If you want to know what a real squeeze on free speech looks like, just ask Roman Protasevich, the victim of just such an act of piracy, when he gets out of the Belarusian jail cell he currently occupies. If he gets out.

But while Twitter and Facebook are private businesses, which gives them broad leeway in the oversight of their platforms, those platforms are both appallingly powerful and influential, and their inability to get their heads around how best to handle the regulatory aspect of their businesses has inevitably drawn in governments, which are increasingly minded to take the job away from them.

One example of that would be the British government’s Online Safety Bill.

The fact that it has been subject to repeated delays rather demonstrates that the knotty problems presented by social media platforms pose a challenge for governments, too, even if they’re well intentioned.

The former Labour MP Ruth Smeeth, who knows a thing or two about the depths to which posts on social media can sink after she spoke out against antisemitism in the party, has voiced concerns about the bill turning into a “censor’s charter” in her current role as CEO of Index on Censorship.

The challenges posed by these platforms demand the sort of careful thought and consideration they’ve arguably played a role in sweeping aside.

That said, Twitter’s decision on Wolf was probably the right one. The same is true of Facebook’s vis-a-vis Trump, even though the debate there is arguably more nuanced (Angela Merkel, for one, is no fan of his social media blacklisting).

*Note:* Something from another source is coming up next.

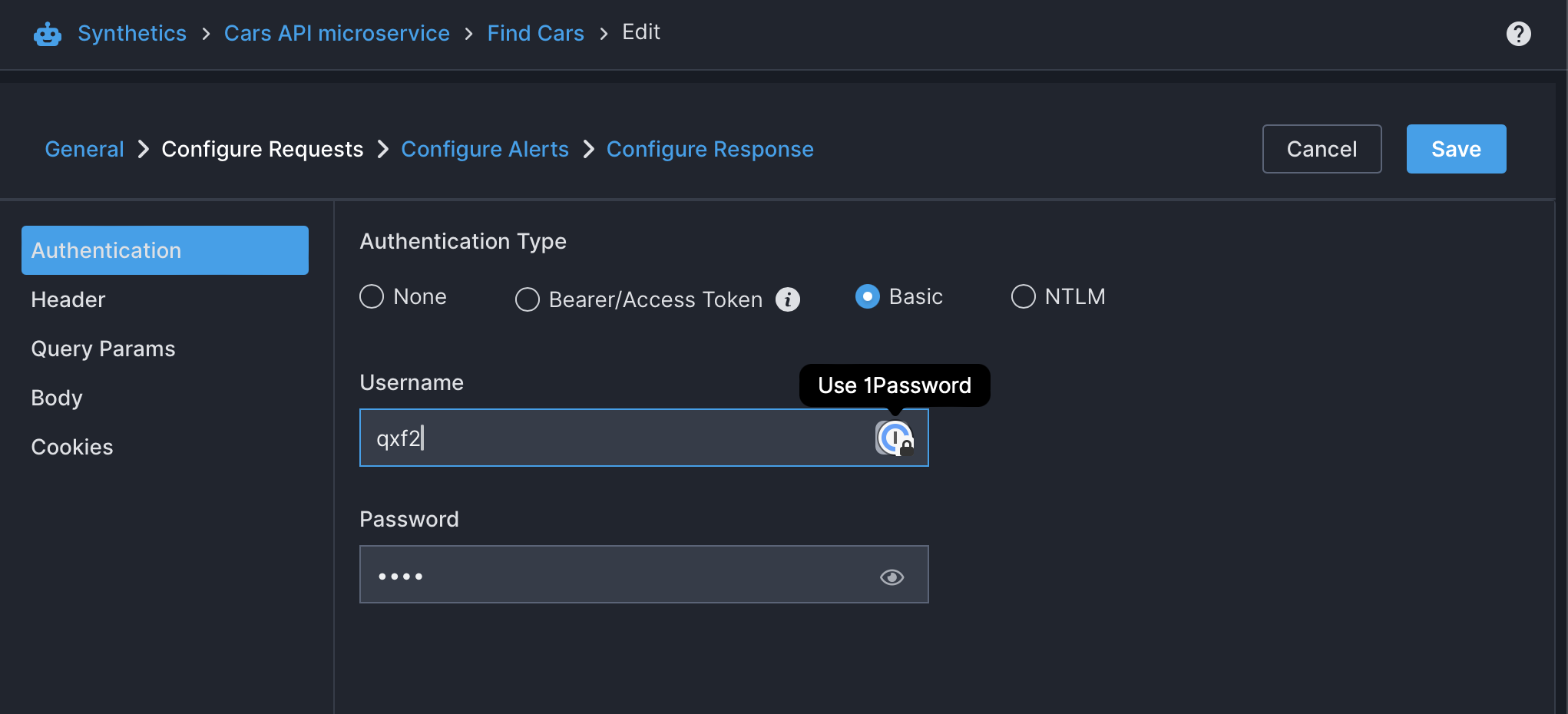Go to the Cookies section
1568x714 pixels.
(x=72, y=447)
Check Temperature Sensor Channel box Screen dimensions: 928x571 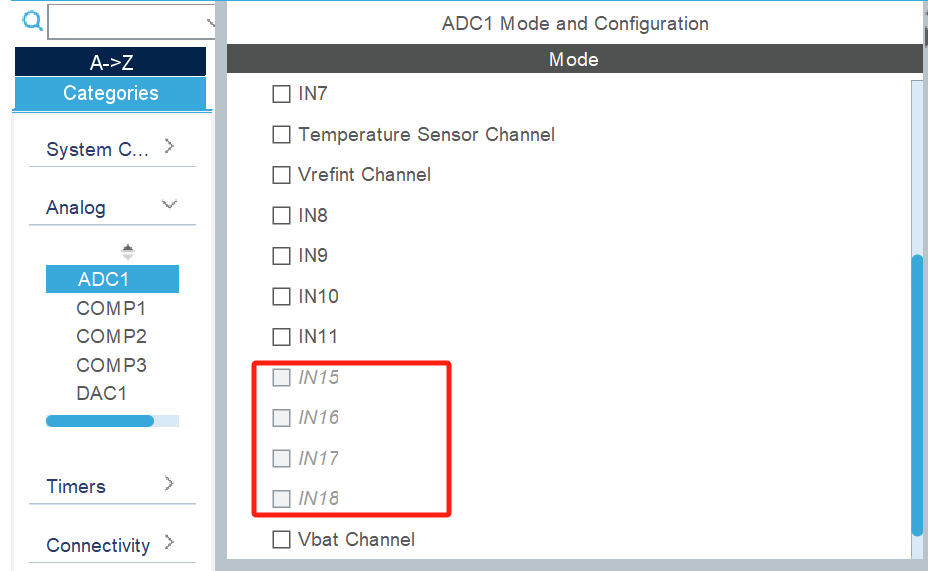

To quote an analogy that’s become something of a cliche in debates about free speech, you really shouldn’t be able to yell “Fire!” in a crowded theatre, even in the US with its first amendment.

In a very real sense, Wolf did just that. Malicious anti-vax falsehoods could get vulnerable people, who decline vaccination as a result of them, killed. Trump managed to incite an armed insurrection that did get people killed, with his repeated lies about the US election.

Their respective social media bans simply mean that their discordant trumpets have lost some of their volume. But they can still be blown – and heard.

So these people are no martyrs. It’s time to stop pretending that they are.